Buffering can be enabled by setting a buffer size (in MB) greater than 0. By enabling buffering, the reads and writes, from/to the remote SFTP server, are split in multiple concurrent requests and this allows data to be transferred at a faster rate, over high latency networks, by overlapping round-trip times. With buffering enabled, resuming uploads and truncate are not supported and a file cannot be opened for both reading and writing at the same time. 0 means disabled.

Some SFTP servers (eg. AWS Transfer) do not support opening files read/write at the same time, you can enable buffering to work with them.

Path confinement

When you set a prefix other than /, SFTPGo scopes the account to that path and its subdirectories on the remote server. In that case — and only then — SFTPGo resolves symbolic links in every path component as a best-effort check, so a link that persistently points outside the prefix is rejected rather than followed. The per-directory permission interaction described in Symbolic links and permissions applies here too.

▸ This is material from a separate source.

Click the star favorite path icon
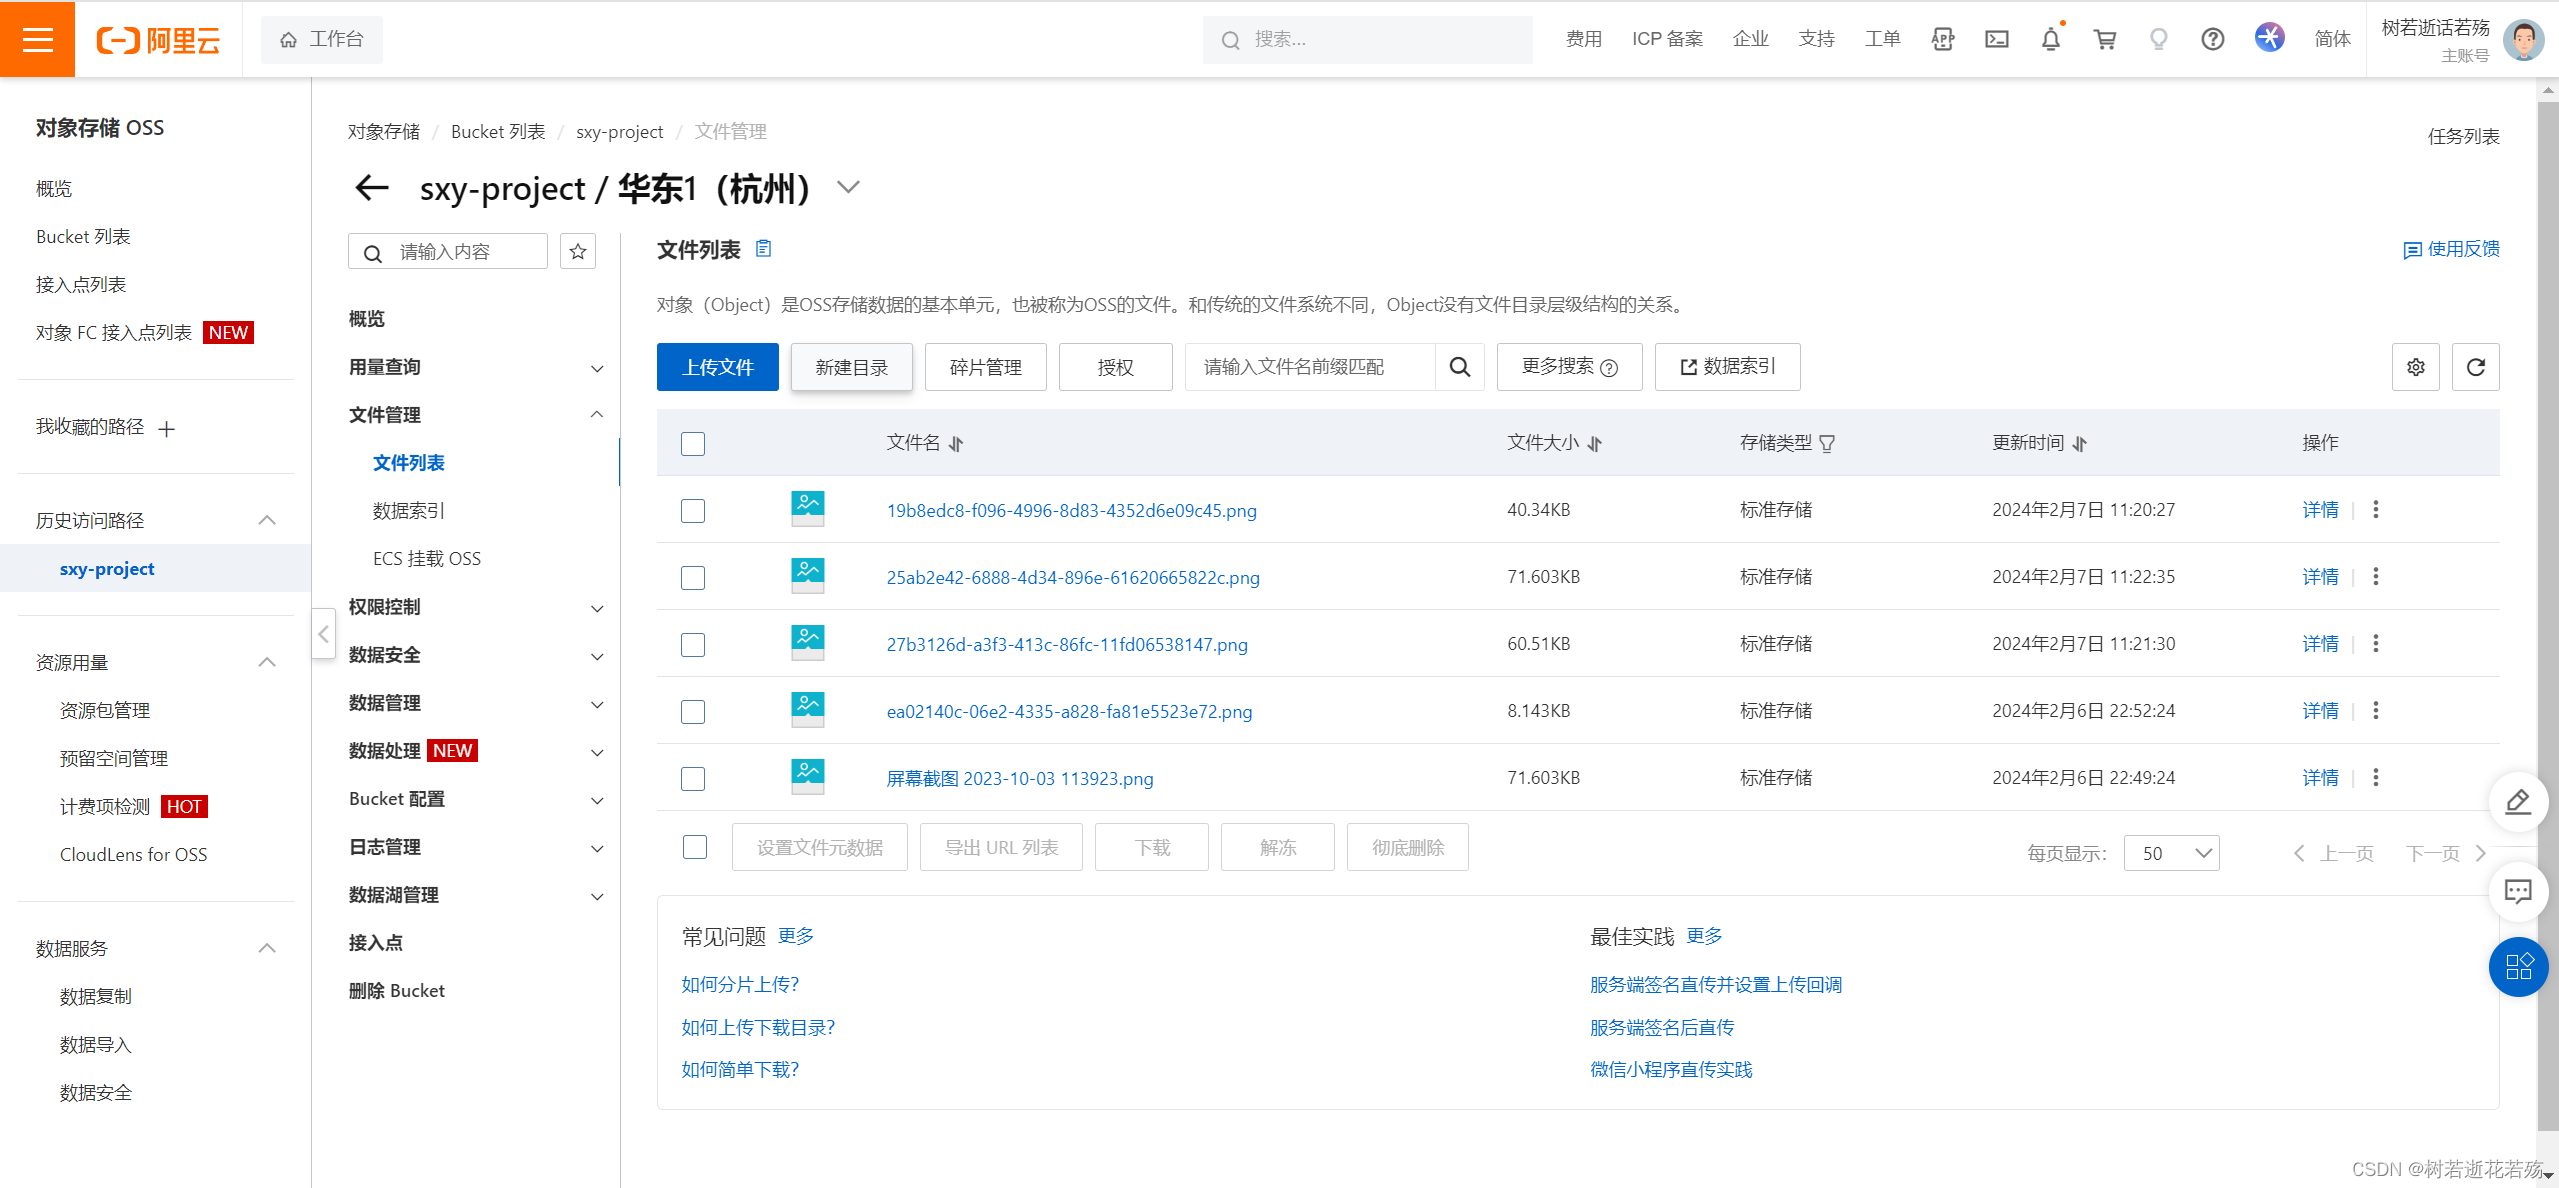The height and width of the screenshot is (1188, 2559). point(578,252)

Keep in mind what this boundary does and does not guarantee:

The prefix is layered on a remote account that SFTPGo reaches with the configured credentials, which can access the whole account. The prefix scopes the SFTPGo user to a subtree; it is not a separate account.
Enforcement depends on SFTPGo resolving paths on the remote, so it assumes the remote server reports file types and link targets faithfully. On a remote server you do not control, treat the prefix as a scoping convenience, not a hard isolation boundary. For strict isolation between tenants, prefer a separate remote account per tenant over different prefixes on a shared account.
The path is resolved and then operated on in separate steps, and the SFTP protocol has no atomic rooted operation, so a residual time-of-check/time-of-use window remains that cannot be fully closed on a remote backend: a client holding create_symlinks could, by winning a race, have a link followed past the prefix. Any such access stays within the remote account the configured credentials already reach. To remove this window on a remote you control, start from a tree with no symbolic links and keep symbolic-link creation disabled (the default symlink_mode); for isolation between tenants, prefer a separate account over a prefix (see above).

With the default prefix /, the whole remote account is the root: SFTPGo performs no per-component symlink resolution and the remote server's own boundary is what applies.